In May 2012, voters in North Carolina overwhelmingly passed an amendment to their state constitution that banned gay marriage.

Last October, a judge struck down the amendment and another judge in the state issued a similar ruling that same month regarding other suits against it.

In response to the legal decision, many state magistrates resigned from their official position rather than perform same-sex weddings.

Introduced in late January, Senate Bill 2 was primarily sponsored by Republican State Senator Phil Berger, who also serves as the Senate's president pro tempore.

"Every magistrate has the right to recuse from performing all lawful marriages under this Chapter based upon any sincerely held religious objection," read SB 2 in part.

"Every assistant register of deeds and deputy register of deeds has the right to recuse from issuing all lawful marriage licenses under this Chapter based upon any sincerely held religious objection."

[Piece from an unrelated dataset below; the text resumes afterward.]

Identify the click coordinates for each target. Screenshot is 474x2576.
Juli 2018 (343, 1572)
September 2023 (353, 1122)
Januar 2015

The Legislature passed SB 2 only to have Governor Pat McCrory veto the legislation in late May. In a statement, Gov. McCrory argued that "we are a nation and a state of laws"

"Whether it is the president, governor, mayor, a law enforcement officer, or magistrate, no public official who voluntarily swears to support and defend the Constitution and to discharge all duties of their office should be exempt from upholding that oath," stated McCrory.

Regarding the successful overturning of the veto, the pro-traditional marriage group National Organization for Marriage released a statement praising the legislature's move.

"This is a huge victory for supporters of marriage and was brought about because of the efforts of NOM's members and others working in support of allies in North Carolina including the NC Values Coalition," stated NOM in Thursday.

"It was outrageous that Governor McCrory, a Republican, would veto this legislation and we will work with allies to hold him accountable."

The overturning of the veto comes as the nation waits for a decision from the U.S. Supreme Court on the constitutionality of state level bans on same-sex marriage.